Ivory Coast President Gets Legal Approval to Seek Third Term

Ivory Coast’s Constitutional Council cleared President Alassane Ouattara to seek a controversial third term in next month’s election as it rejected the candidacy of two prominent opposition leaders.

The incumbent and his main challenger, Henri Konan Bedie, are among four candidates out of 44 presidential hopefuls that the panel allowed to participate in the Oct. 31 vote. It barred ex-speaker of parliament and former rebel leader Guillaume Soro, as well as Laurent Gbagbo, Ouattara’s predecessor, in a decision that may stir unrest.

Opposition activists have staged sporadic protests in the world’s top cocoa-grower since Ouattara, 78, announced last month he’ll seek reelection. His critics say Ivorian law only allows two presidential terms, while the ruling Rally of Houphouetists for Democracy and Peace argues that a new constitution adopted in 2016 reset the clock.

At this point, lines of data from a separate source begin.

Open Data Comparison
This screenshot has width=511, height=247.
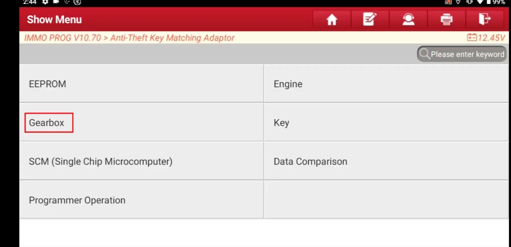point(386,161)
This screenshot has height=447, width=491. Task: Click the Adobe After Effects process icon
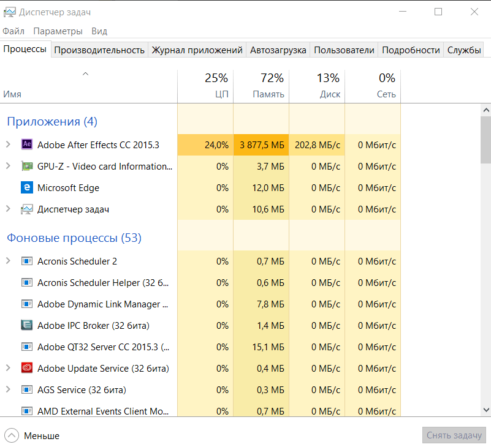click(26, 145)
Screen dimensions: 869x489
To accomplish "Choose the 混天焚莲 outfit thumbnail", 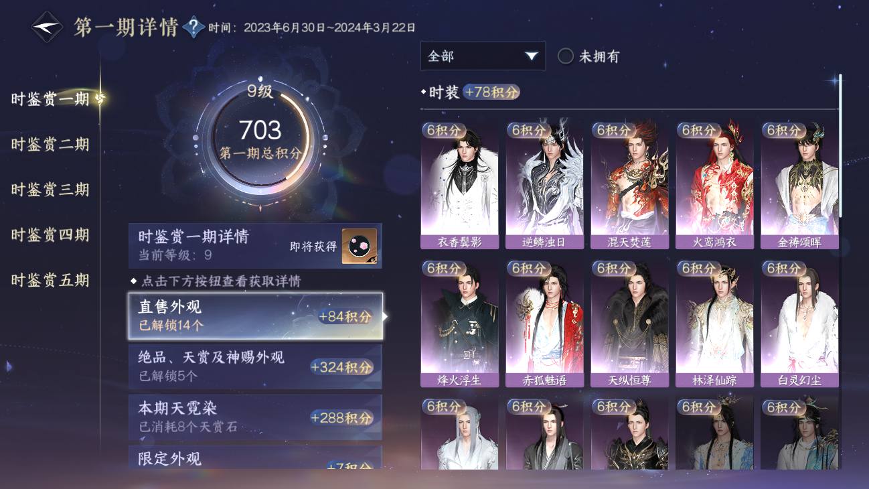I will 629,186.
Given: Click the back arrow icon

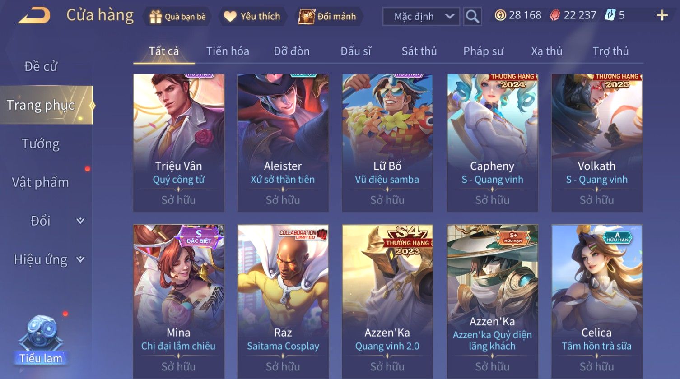Looking at the screenshot, I should pyautogui.click(x=34, y=16).
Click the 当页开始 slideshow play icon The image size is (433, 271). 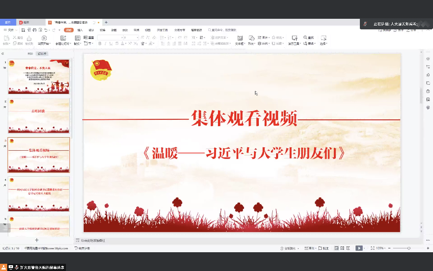pyautogui.click(x=44, y=38)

“A judicial debate took place in a transparent manner,” Ouattara’s lawyer, Abdoulaye Ben Meite, told reporters after the panel announced its decision Monday in the commercial capital, Abidjan. “The Constitutional Council has settled the debate and I think Ivorians will do well to comply with this decision, to respect the decision and the authority from which it came.”

Earlier this year, Ouattara said he would step down and hand over to a younger generation of leaders. He reversed course after the sudden death in July of his anointed successor, Amadou Gon Coulibaly, saying he would run again “because of the challenges we face to maintain peace.”

A former International Monetary Fund executive, Ouattara has presided over annual economic growth of at least 7% since 2012, his first full year in office.

Soro, who has been living in France since December, said he will announce on Sept. 17 what steps he’ll be taking to “fight for democracy,” according to a post on his Facebook page.

Soro was convicted in absentia in April 2020 of embezzlement and money laundering. Gbagbo was sentenced in absentia in November 2019 for “looting” a local branch of the Central Bank of West African States. These convictions led the electoral commission to remove them from the voter’s register -- and that ultimately disqualified them from running for office, the council said Monday.

©2020 Bloomberg L.P.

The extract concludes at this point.